In summary, our experiments show the effectiveness of DUNet, both in its primary role as a strong meta-architecture for training customized real-time object detectors for indoor robots, as well as its competitiveness in standard conditions.

Vi Conclusion

The paper introduces DUNet, a novel meta-architecture for real-time object detection. Our design choices focus on reliable detection of small-sized objects through the use of dense blocks and top-down context, as well as customization of detectors for new object classes via training from scratch on limited datasets. We have made the data used for our evaluation publicly available—-DroSet, a dataset of indoor objects, collected semi-autonomously using a drone. This dataset consists of frame streams that can be played back in a repeatable manner so as to evaluate object detectors in robotics applications.
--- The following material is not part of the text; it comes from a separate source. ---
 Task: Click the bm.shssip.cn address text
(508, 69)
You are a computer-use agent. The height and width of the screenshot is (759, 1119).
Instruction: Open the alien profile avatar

Our experiments confirm that DUNet outperforms current state-of-the-art models on real-time object detection for indoor robotics. Additionally, even when trained from scratch, DUNet is competitive on standard object detection benchmarks.

Our DUNet implementation and the DroSet dataset have been made publicly available to encourage further research in this area.


The authors would like to thank Yasmeen Alhamdan for help in generating the DUNet network architecture diagrams and figures for experimental results.